Overall, "the results have important clinical implications," write the study authors. However, because of the patient population studied, "the findings may not generalize to men or to women of other ages."
In addition, they note that the cognitive benefits were found after 12 months of training but not at the 6-month trial midpoint.
"This could be because there was a lot of motor learning and motor teaching in terms of resistance training for this group, especially for the first 2 to 3 months of this study," explained Dr. Liu-Ambrose. "So there was a lag time between teaching the technique and them becoming comfortable with it."
She said that her takeaway from this study is that resistance training should be more widely promoted. "I think that exercise is currently promoted clinically but I think it's typically more, 'Take more walks.' But there is a lot of emerging evidence that shows that resistance training not only has similar benefits as aerobic training, but it also has very specific benefits. It's also an option for seniors with limited mobility."
Dr. Ambrose reported that her team hopes to continue following this patient group and is in the middle of a new trial comparing aerobic training to resistance training and to tone and balance training in an at-risk patient population.
Promising Evidence
"Both studies provide very promising evidence that physical activity in any form can improve cognitive function," Marco Pahor, MD, professor and director at the Institute on Aging and chair of the Department of Aging and Geriatric Research at the University of Florida in Gainesville, told Medscape Neurology. Dr. Pahor wrote the accompanying editorial with his colleague Jeff Williamson, MD, MHS, chief of the Division of Geriatric Medicine at Wake Forest University Medical Center in Winston-Salem, North Carolina.

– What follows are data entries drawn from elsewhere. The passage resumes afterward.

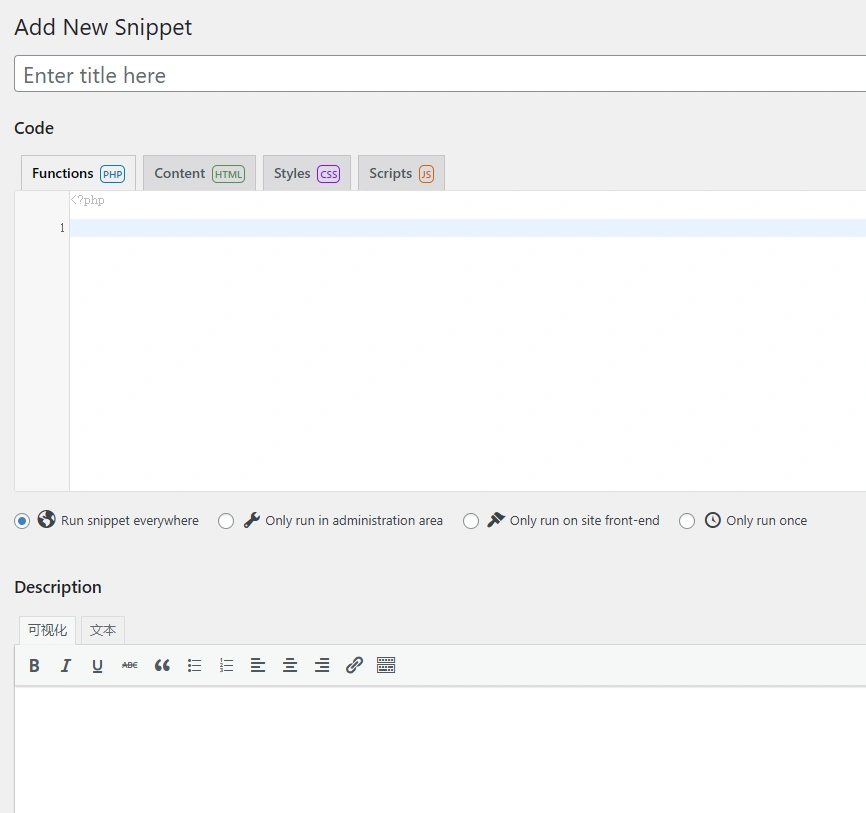Select Run snippet everywhere
The width and height of the screenshot is (866, 813).
22,520
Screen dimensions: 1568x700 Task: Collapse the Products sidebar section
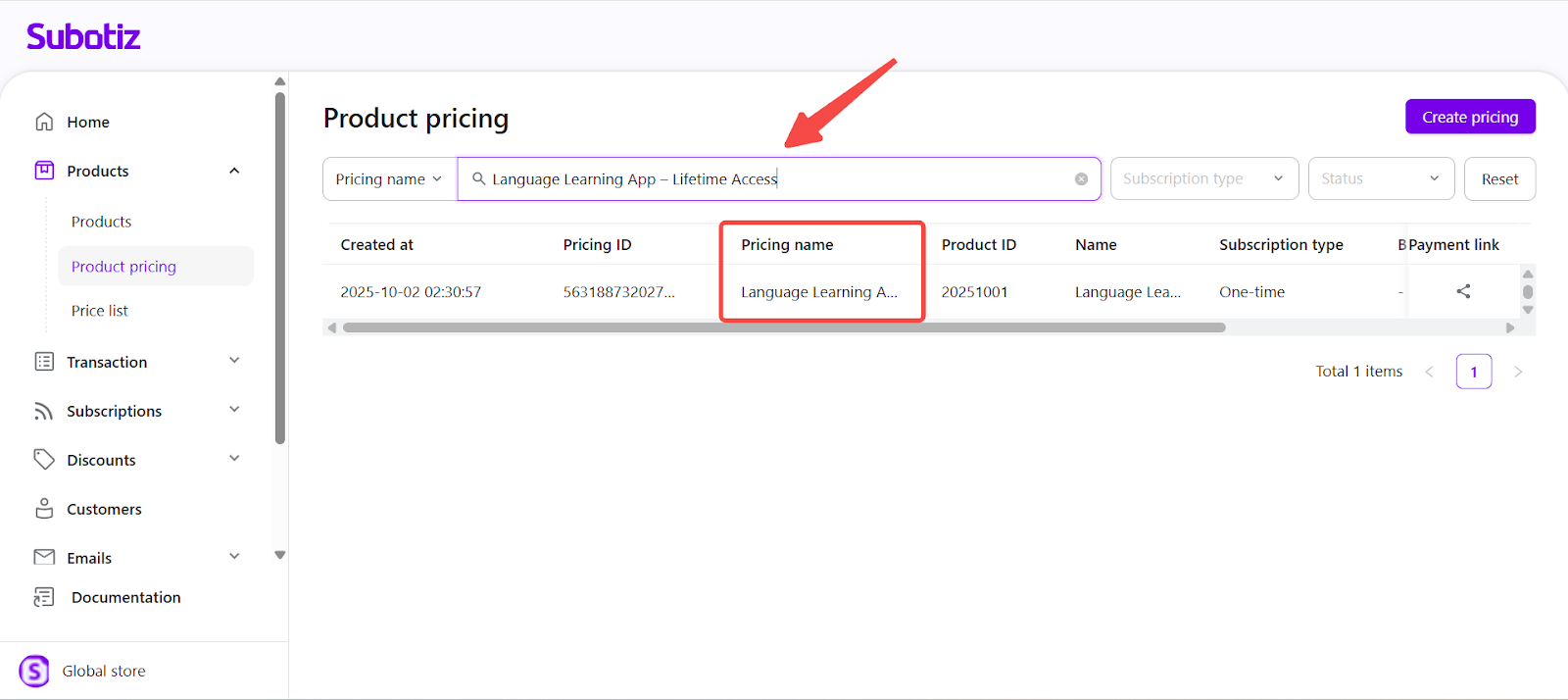pyautogui.click(x=234, y=171)
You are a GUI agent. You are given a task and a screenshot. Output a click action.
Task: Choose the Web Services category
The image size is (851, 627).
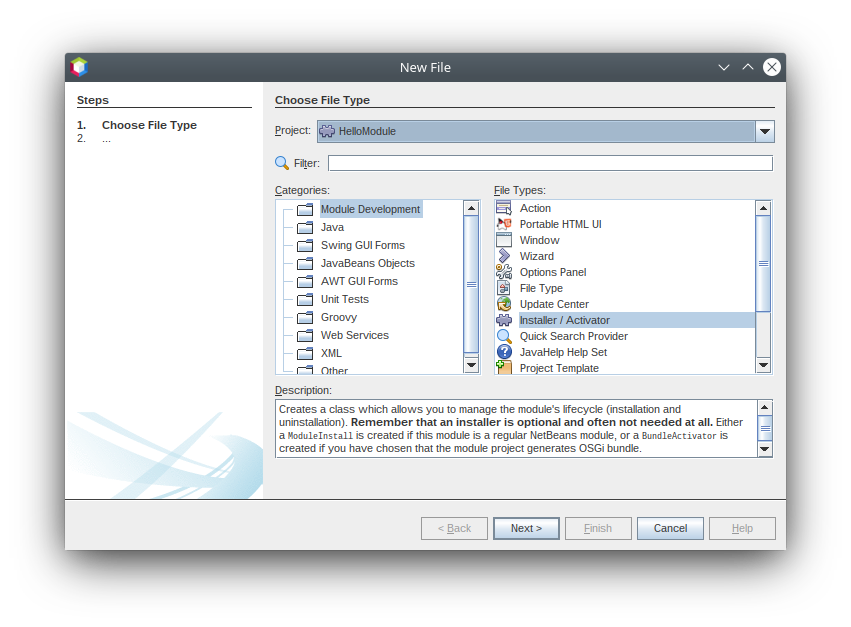pos(354,335)
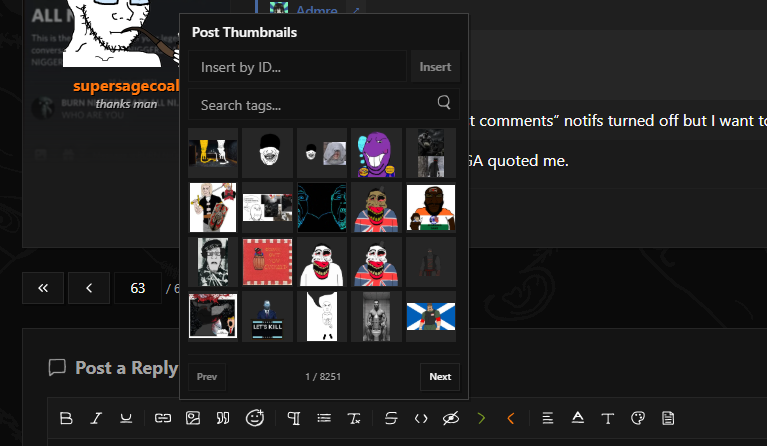767x446 pixels.
Task: Go to the first page of thread
Action: pyautogui.click(x=43, y=288)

"However, both studies have some limitations," cautioned Dr. Pahor. "The primary limitation of the Etgen study is that it is observational and doesn't provide definitive evidence of cause and effect. The Canadian study is a randomized controlled trial but has a limited sample size of participants and a short duration of 12 months, which is a short time to access the effects on cognition."
"The takeaway is that they provide 1 more piece of evidence that physical activity is a very important factor for improving health in older adults," he concluded. "Both studies are extremely compelling and set the stage for larger multicenter trials to come."
The first study was funded by Allgemeine Orskrankenkasse (a Bavarian health insurance company). The second study was funded by grants from The Vancouver Foundation, the Natural Sciences and Engineering Research Council of Canada, and the Michael Smith Foundation for Health Research and by a New Opportunities Fund from the Canada Foundation for Innovation. None of the study or editorial authors have disclosed any relevant financial relationships.